Спи, Дочь моя, в колыбели из Вьюги.
Стужа хранит осторожно твой сон.
Не разрешит пролететь и пичуге
И усмирит колокольчиков звон.
Звезды – в алмазах, дыханье – в ветрах!
Вся красота заключается в Стуже!
Стужа прекрасна, тепло несет прах…
Холод баюкает мертвые души.
Я для тебя этот мир сохраню.
Сердце твое я навек заморожу…
Чтобы не вспомнила ту Полынью…
Чтоб не нести тебе гиблую ношу…
Звезды – в алмазах, дыханье – в ветрах!
Вся красота заключается в Стуже!
Стужа прекрасна, тепло несет прах…
Холод баюкает мертвые души.
– Колыбельная Снежиня.
Испокон веков люди думали, что холод – это когда нет тепла. Они даже не понимали, что на самом деле он являлся чем-то иным – медленной, вечной памятью вселенной.

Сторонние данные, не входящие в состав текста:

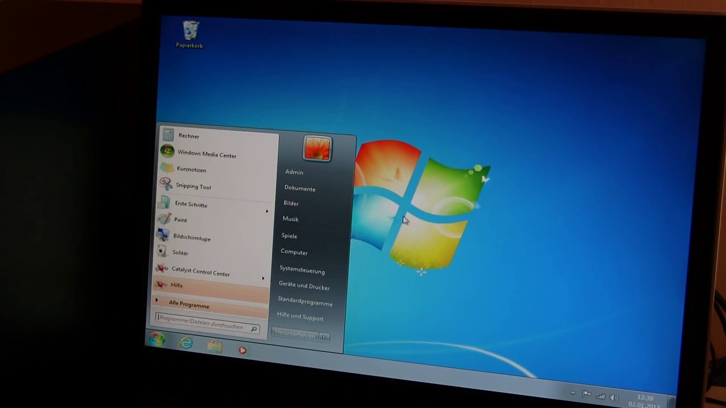Screen dimensions: 726x408
Task: Click the user account picture thumbnail
Action: coord(317,149)
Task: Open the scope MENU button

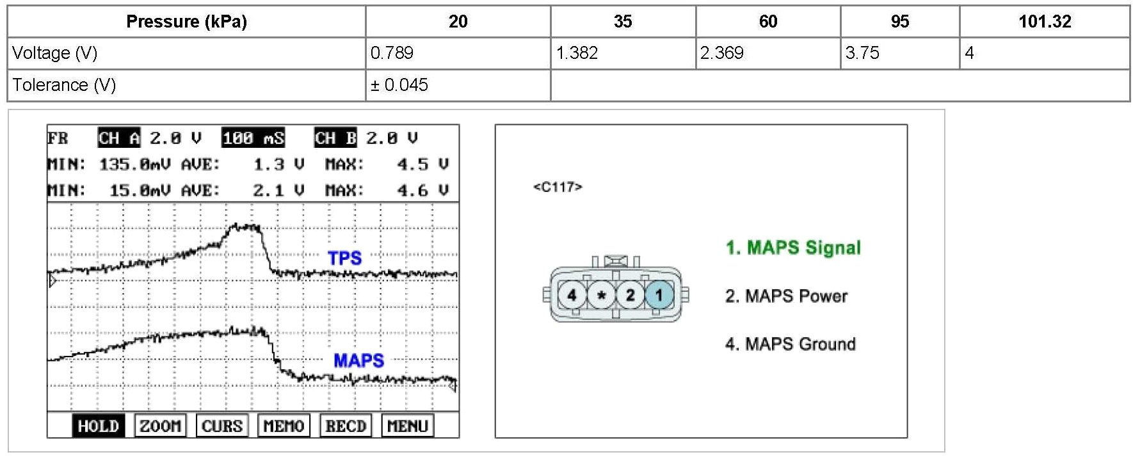Action: 407,426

Каждая снежинка, падавшая в эту долгую ночь, несла в своей ажурной решетке отпечаток того, что видела: искривленный свет далекой звезды, тень совиного крыла, вырезанную на фоне луны, мимолетный вздох земли перед тем, как замерзнуть до весны. Снежина собирала эти воспоминания, когда ее босые ноги касались сугробов. Ступни не оставляли следов – только идеальный, хрустальный наст, словно мир замирал в безукоризненном порядке там, где она проходила.
Она была дочерью этой памяти. Ее кожа отливала перламутром внутренней стороны льдины – тот странный свет, что бывает только глубоко в толще озерного льда, куда не доходит солнце. Волосы, сплетенные из инея и лунного света, вились тяжелыми локонами прядей, издавая тихий хрустальный звон при движении. А глаза… глаза были белыми. Абсолютно белыми, без зрачков, без радужки. В них кружилась метель, и если приглядеться – а никто на такое не решался, – можно было увидеть в этой метели мимолетные образы: застывший лес, узор на замерзшем окне, лицо, которое она когда-то забрала.

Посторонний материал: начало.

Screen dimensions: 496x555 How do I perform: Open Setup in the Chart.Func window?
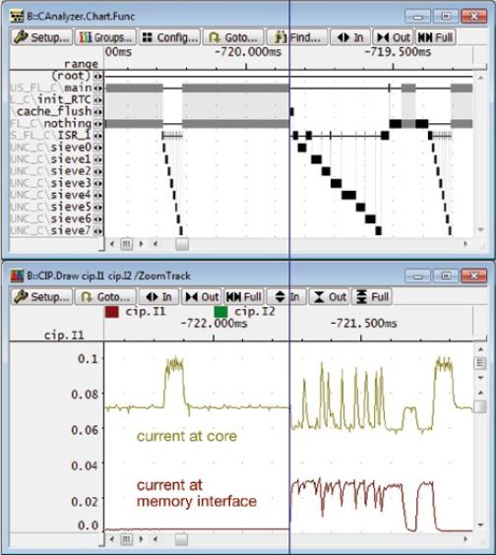click(41, 37)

Столетиями она считалась Клинком Зимы. А сегодня, в канун Рождества, у нее была новая цель.
Лес безмолвствовал особенным, приглушенным молчанием. Тем, что бывает только при температуре холоднее, чем сорок градусов ниже нуля, когда даже воздух кристаллизуется и падает на землю бриллиантовой пылью. Снежина двигалась беззвучно и легкое платье из сотканного мороза даже не шелестело. Она подняла руку. Пальцы, длинные и бледные, точно речной жемчуг, сомкнулись вокруг компаса.
Это было не железное устройство с дрожащей стрелкой, а Осколок Сердца Стужи – совершенная сосулька, внутри которой, в замкнутой призме, бился и пульсировал голубой огонек. Пленник, Живое пламя холода. Оно отчаянно металось и тянулось на восток, к краю леса, где дымок из трубы вставал столбом в неподвижном воздухе. К душе, отмеченной для жатвы, чтобы поддержать шаткое равновесие долгой ночи.